## What is expected
In the material below, find the line with "Viewport: 474px width, 408px height." and the line with "to next page". Output exactly those two lines and all lines between them, leaving out pictures.

## Supplied material
_ _ _

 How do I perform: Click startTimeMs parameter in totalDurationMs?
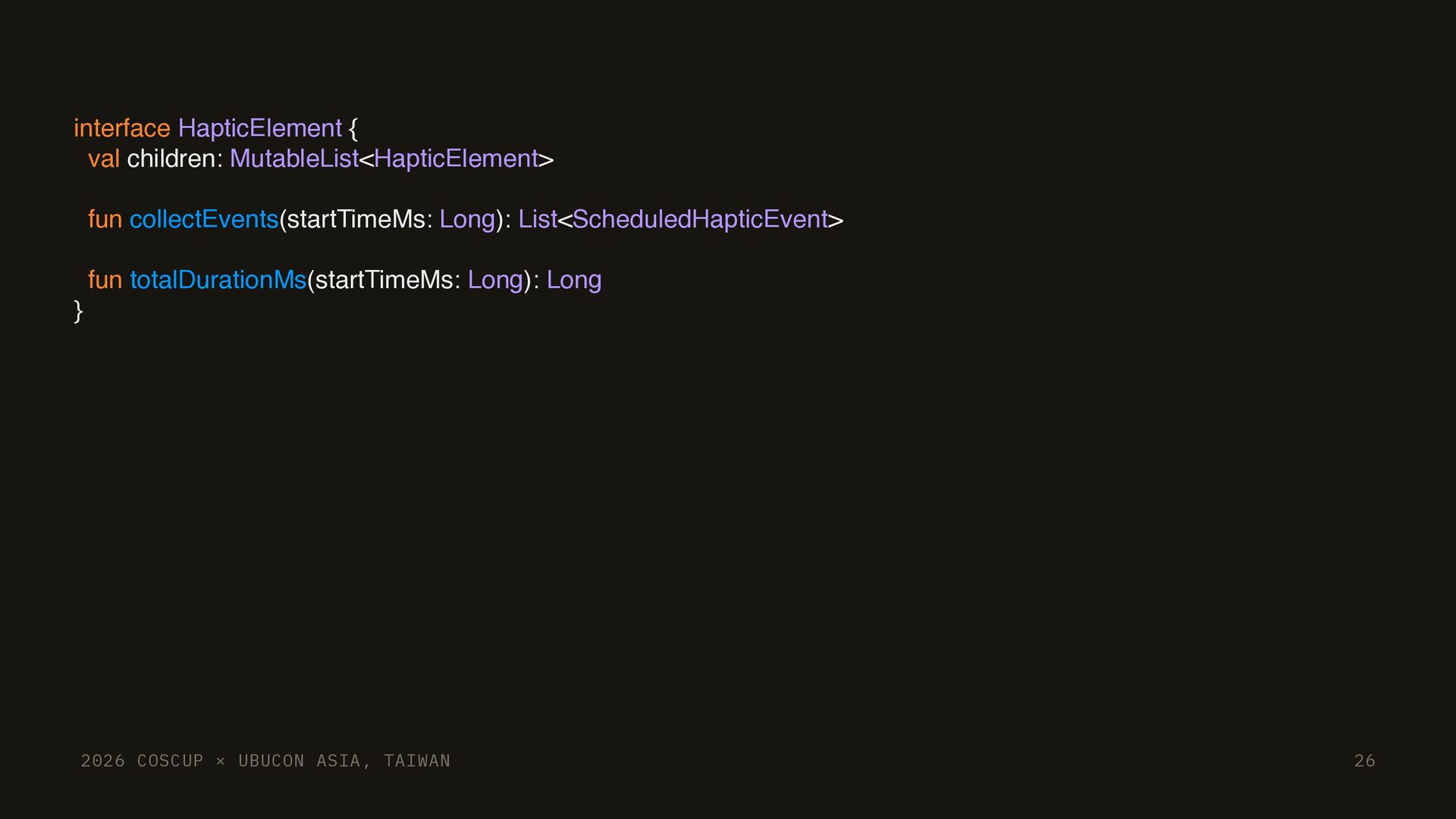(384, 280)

_ _ _

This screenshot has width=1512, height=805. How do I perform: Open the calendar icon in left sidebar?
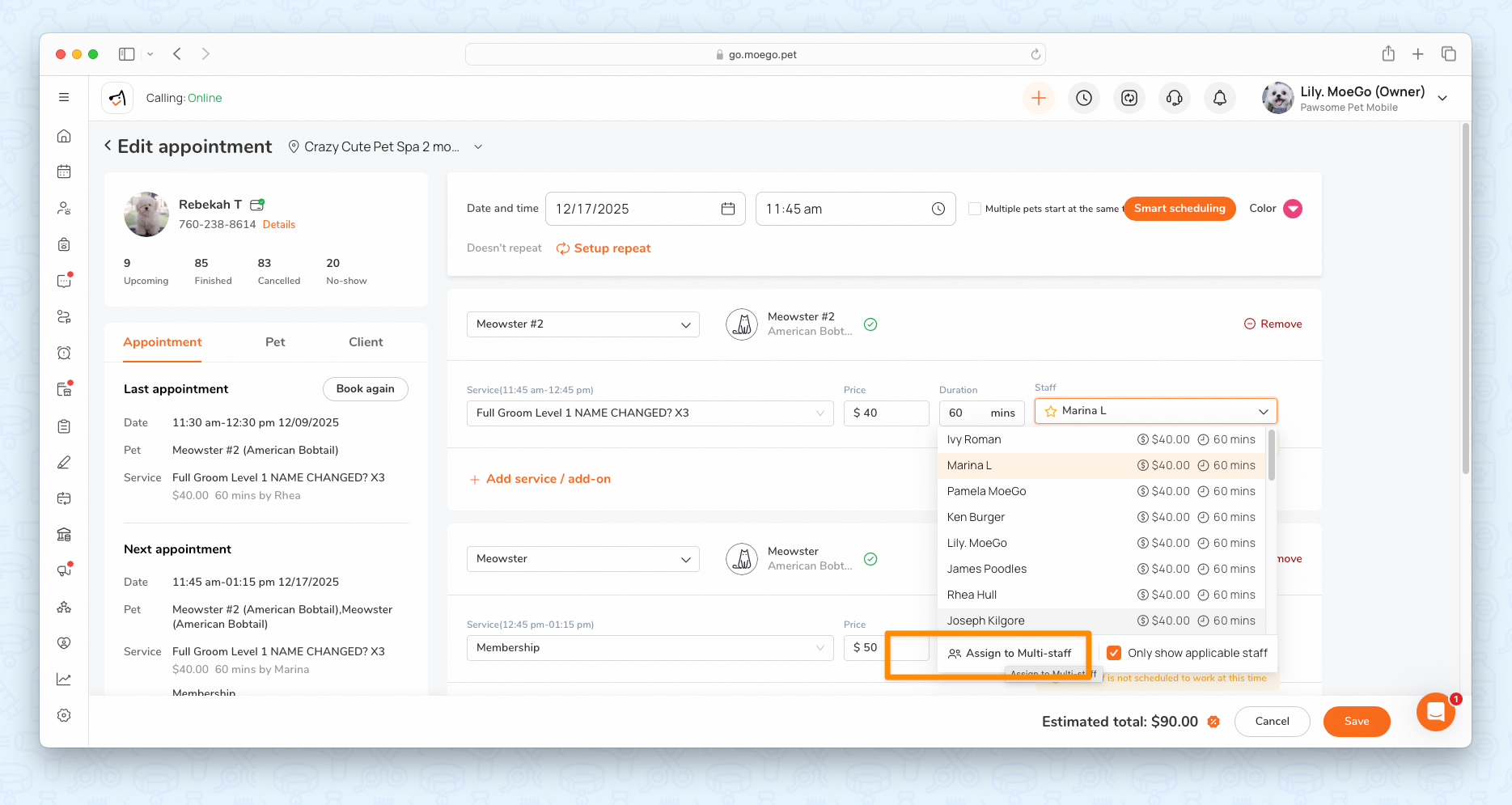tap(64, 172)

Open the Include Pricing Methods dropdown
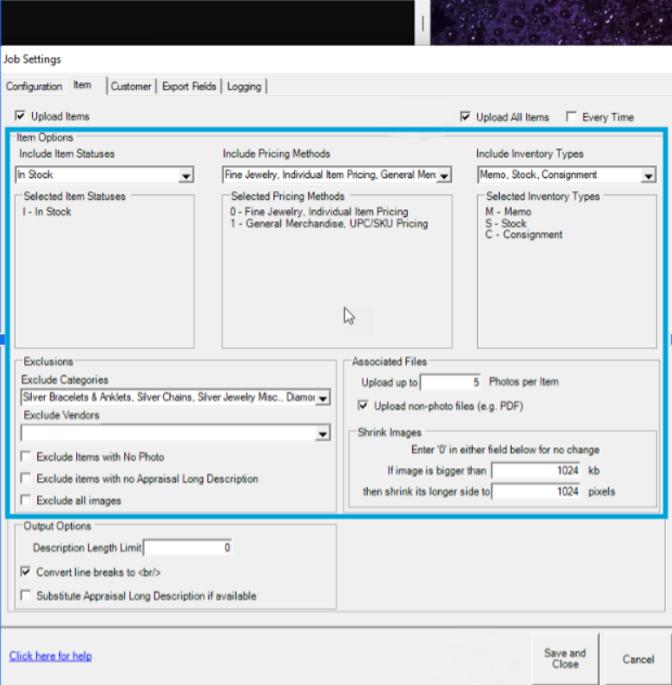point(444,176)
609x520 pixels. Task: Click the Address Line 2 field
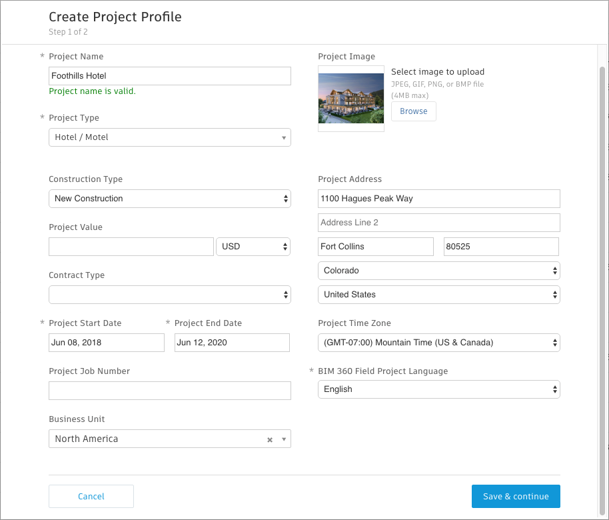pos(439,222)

_ _ _

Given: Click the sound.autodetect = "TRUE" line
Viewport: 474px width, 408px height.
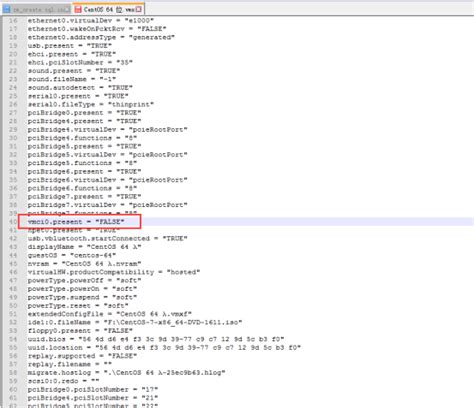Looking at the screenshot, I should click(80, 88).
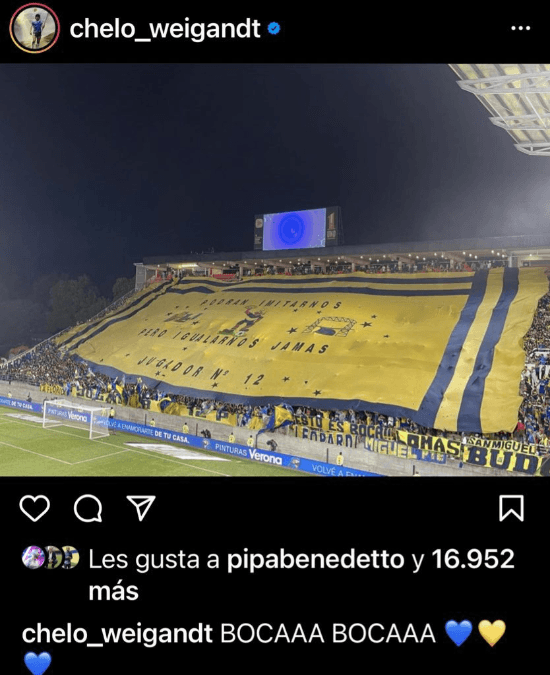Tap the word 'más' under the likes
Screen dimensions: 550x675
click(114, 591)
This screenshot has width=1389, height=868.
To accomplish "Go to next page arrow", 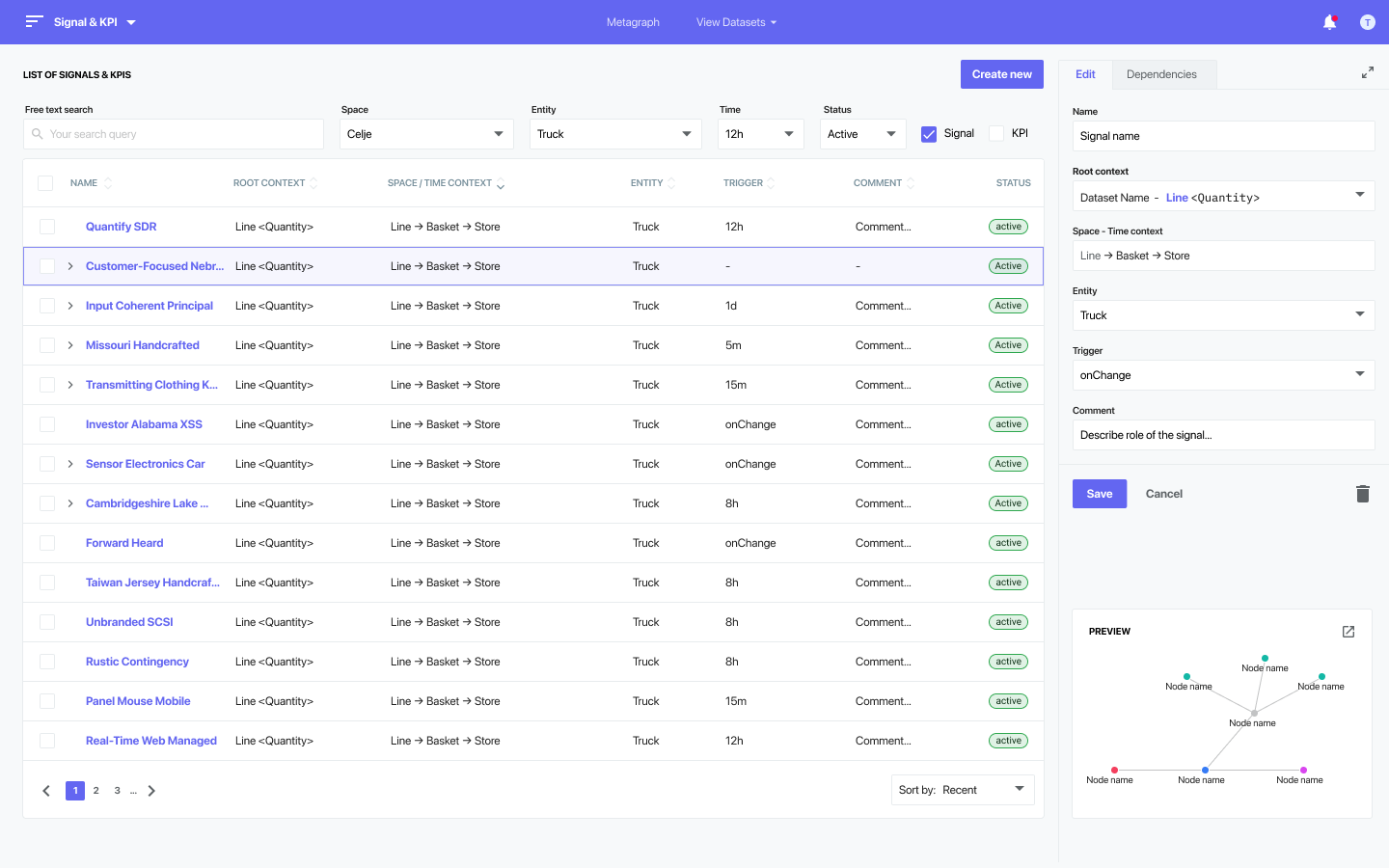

_ _ _

## Response for this exercise
Viewport: 474px width, 408px height.
Looking at the screenshot, I should click(80, 88).
Tap the word 'más' under the likes
Screen dimensions: 550x675
click(114, 591)
This screenshot has width=1389, height=868.
To accomplish "Go to next page arrow", 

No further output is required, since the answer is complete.